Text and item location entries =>
________________
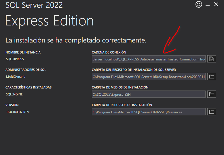Click the installation completed successfully message
Image resolution: width=224 pixels, height=155 pixels.
tap(76, 40)
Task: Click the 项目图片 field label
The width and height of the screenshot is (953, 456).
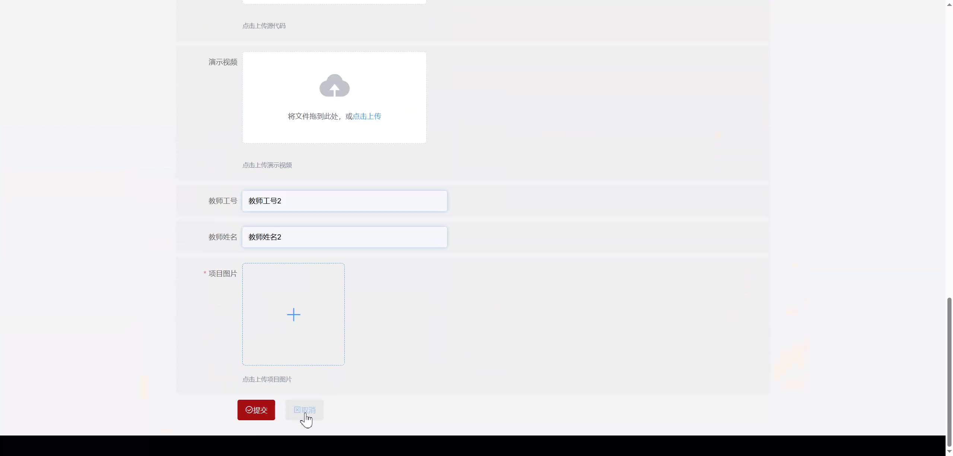Action: tap(223, 273)
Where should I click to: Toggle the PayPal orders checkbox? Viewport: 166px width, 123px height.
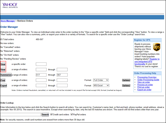(x=72, y=114)

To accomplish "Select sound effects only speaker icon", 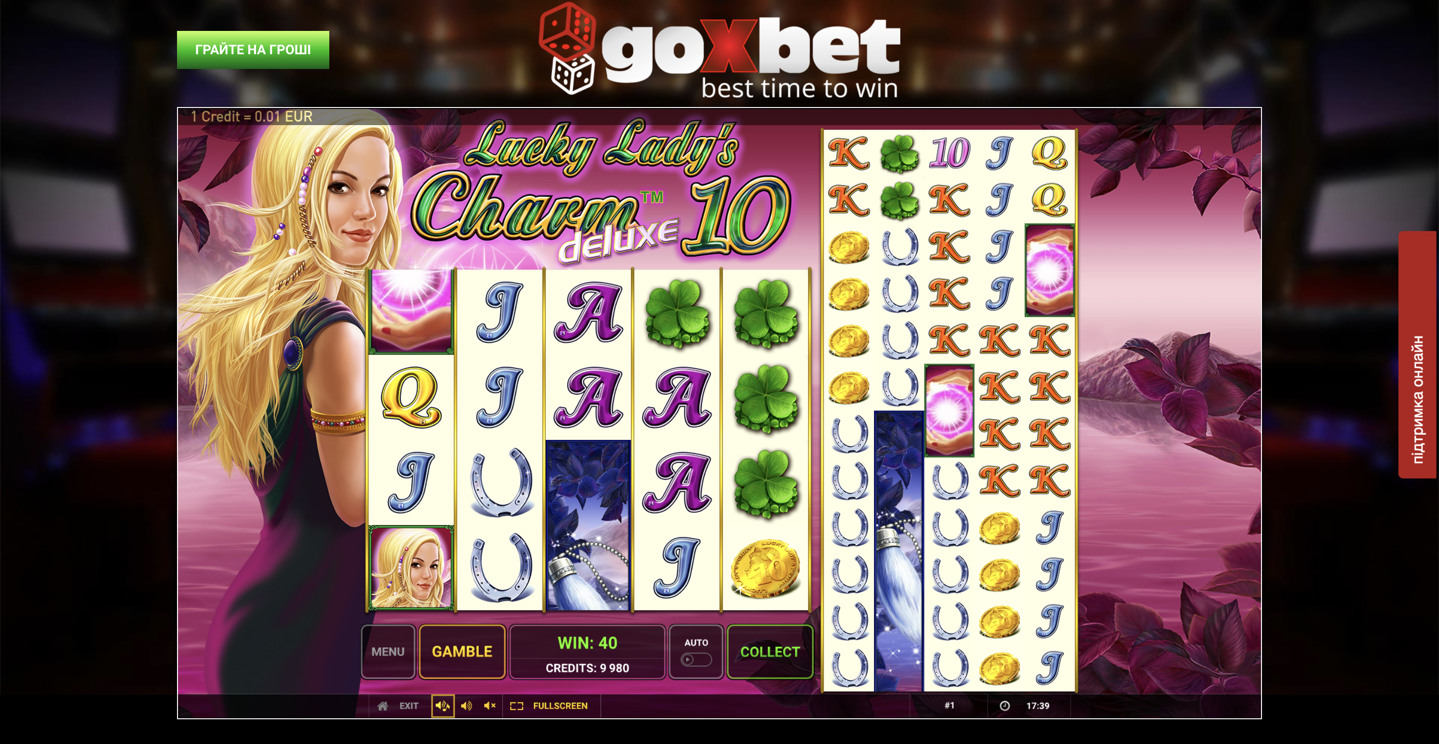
________________
The problem =>
How many lines of the material above contain the word "width"? Reply with the number only.

Exercise output =>
3